Nostalgie rauchzart

■ Heute im Schlachthof: Cesaria Evora

Midelo, die Hauptstadt der Kapverdischen Inseln, 500 Kilometer von der Küste Senegals mitten im Atlantik gelegen, ist eine Stadt im Niedergang. Von den Seeleuten, die von hier aus im Dienste der portugiesischen Kolonialherren nach Japan, Brasilien oder Angola aufbrachen, ist nicht viel zu sehen. Die Mischung aus Weltoffenheit und nostalgischer Melancholie aber hat die Musik der Kapverden tief geprägt – und damit auch die Sängerin Cesaria Evora.

Selbst eine großartige Stimme wie Cesaria Evora sie besitzt, bringt in den Hafenbars von Midelo höchstens ein wenig Applaus und vielleicht ein paar Drinks – nie aber Geld. Dabei ist der „Morna“, den sie singt – eine Mischung aus der traditionellen portugiesischen Volksmusik „Fado“, Blues, Jazz und brasilianischen Klängen – überaus hörenswert. Die 1941 geborene Sängerin hatte nach über dreißig Jahren ohne nennenswerten Erfolg einfach Glück. 1988 schlug ihr ein junger Reisender aus Frankreich namens Jose da Silva vor, in Paris eine Platte aufzunehmen. Nach Achtungserfolgen gelang ihr 1992 dann der Durchbruch: „Miss Perfumando“wurde in Weltmusickreisen zum Bestseller.

Zu Recht, denn Evora-Stücke wie „Sodade“oder „Cabo Verde“bestechen durch geschmackvolle Instrumentierung und herrliche Kompositionen.

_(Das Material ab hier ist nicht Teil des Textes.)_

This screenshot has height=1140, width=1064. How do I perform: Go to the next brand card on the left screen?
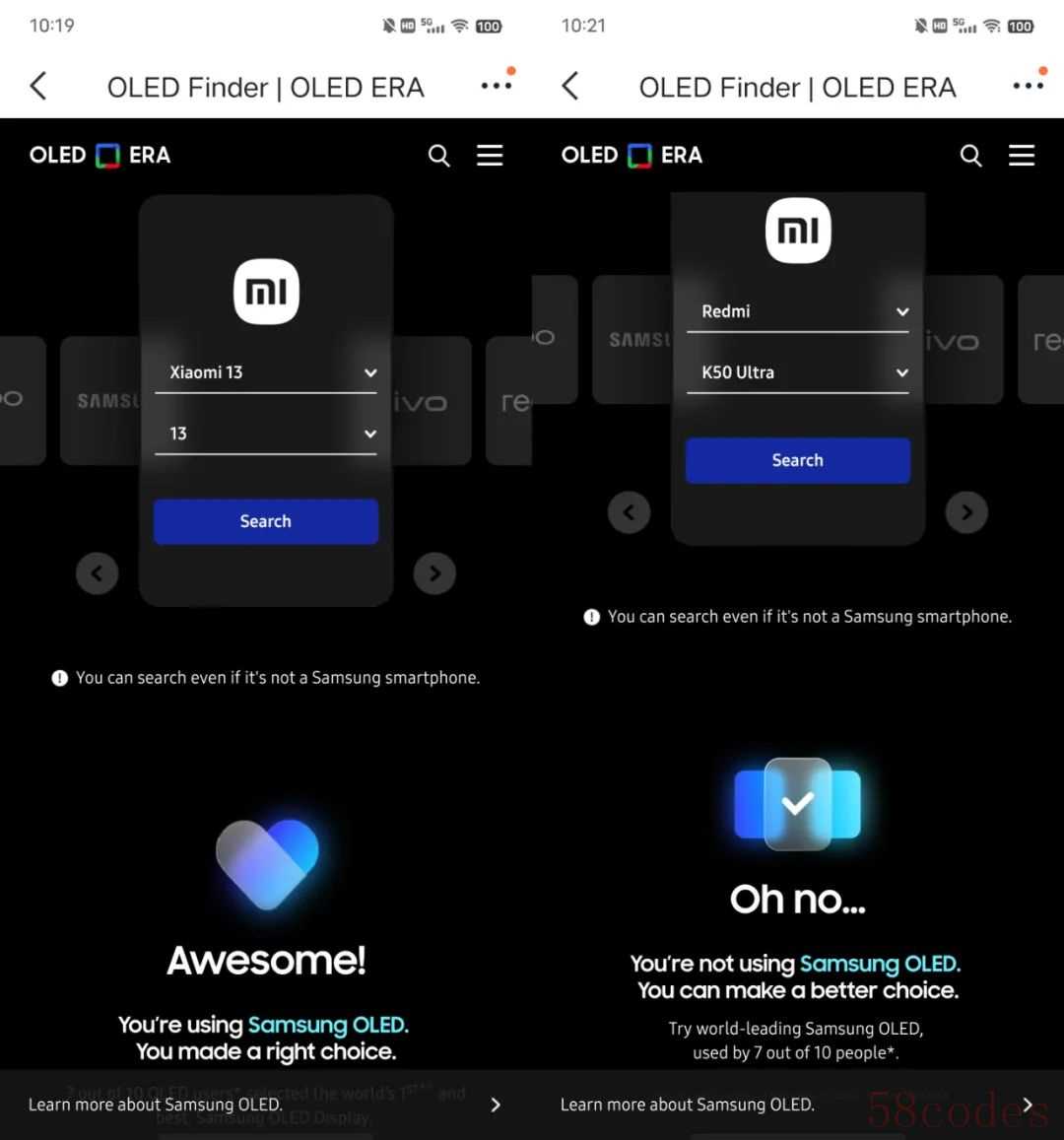coord(434,573)
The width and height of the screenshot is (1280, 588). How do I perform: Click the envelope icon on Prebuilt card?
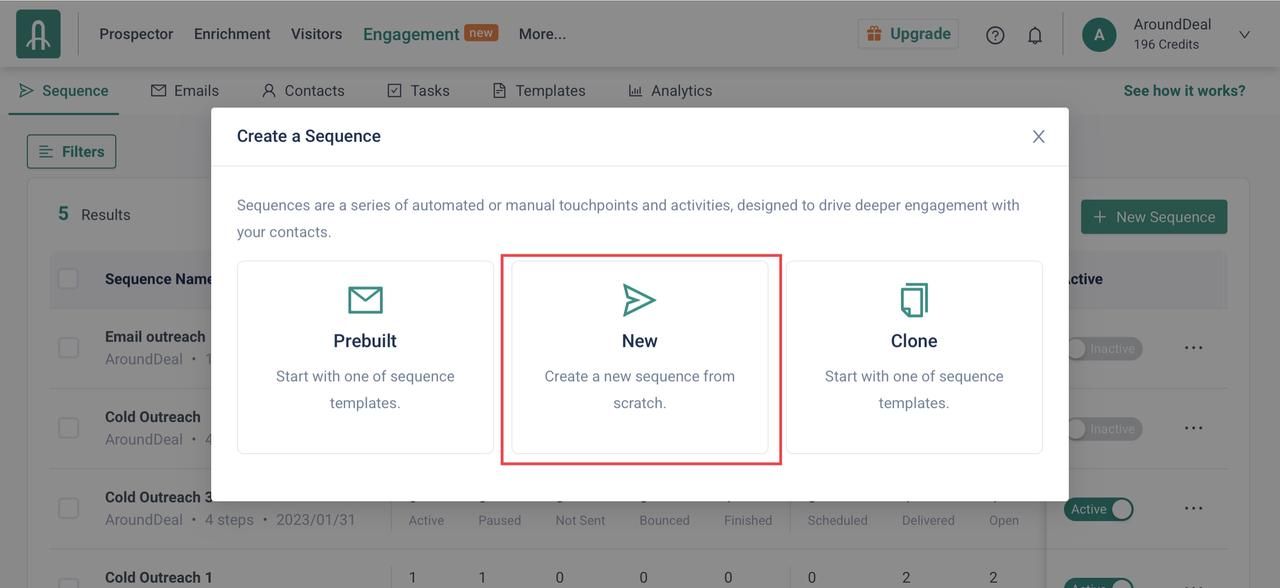tap(365, 299)

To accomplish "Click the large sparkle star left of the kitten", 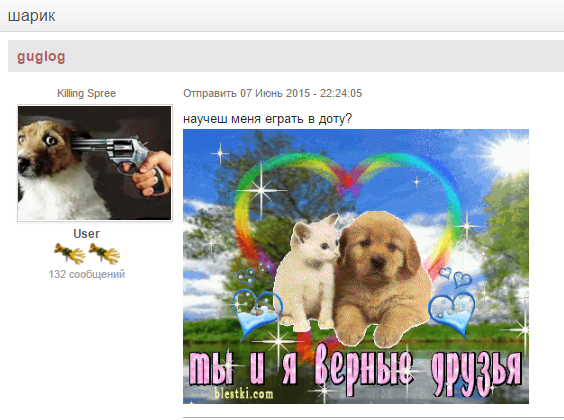I will click(261, 190).
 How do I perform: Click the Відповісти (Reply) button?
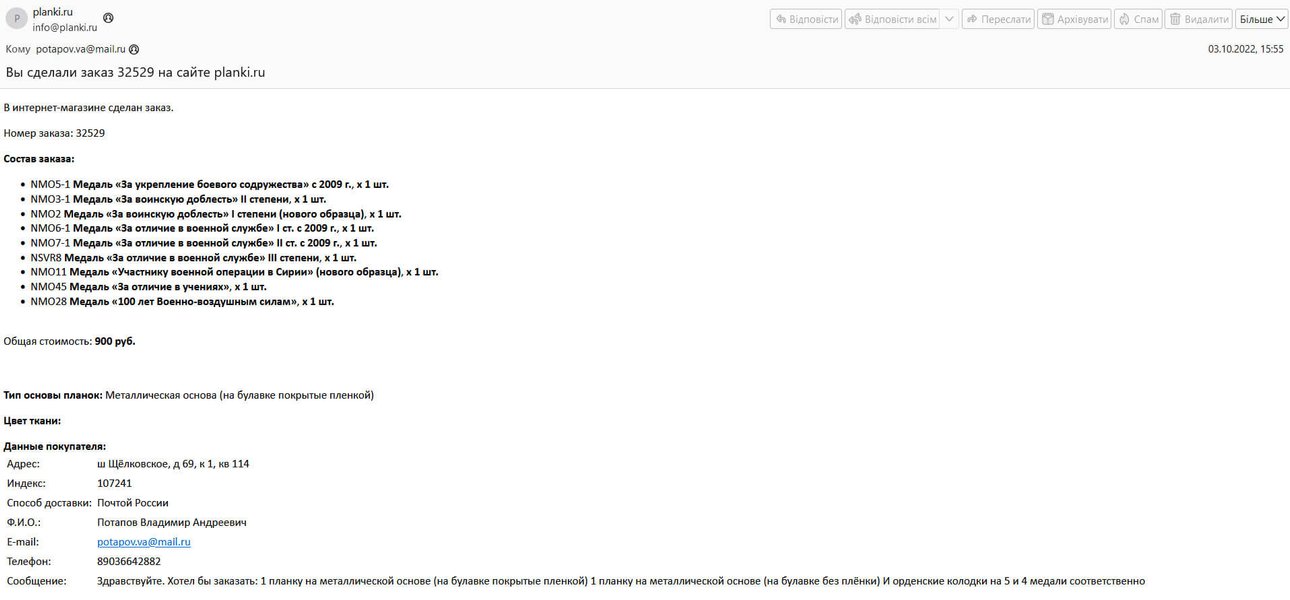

Fein gezupfte akustische Gitarren und sanfte Percussion weben einen feinen Teppich, auf dem sich die melancholische Stimme der Kapverdin ausbreiten kann. Je traditioneller die Songs arrangiert sind, desto mehr überzeugt „Cize“, wie sie ihre Freunde nennen. Ihre jazz- oder blueslastigeren Arrangements gehen zwar weit schneller ins Ohr. Der wahre Zauber des Morna aber besteht im traditionell Rückwärtsgewandten, in der Musik, die sich ein idealistisches Gestern zurückwünscht, das es so natürlich nie gab.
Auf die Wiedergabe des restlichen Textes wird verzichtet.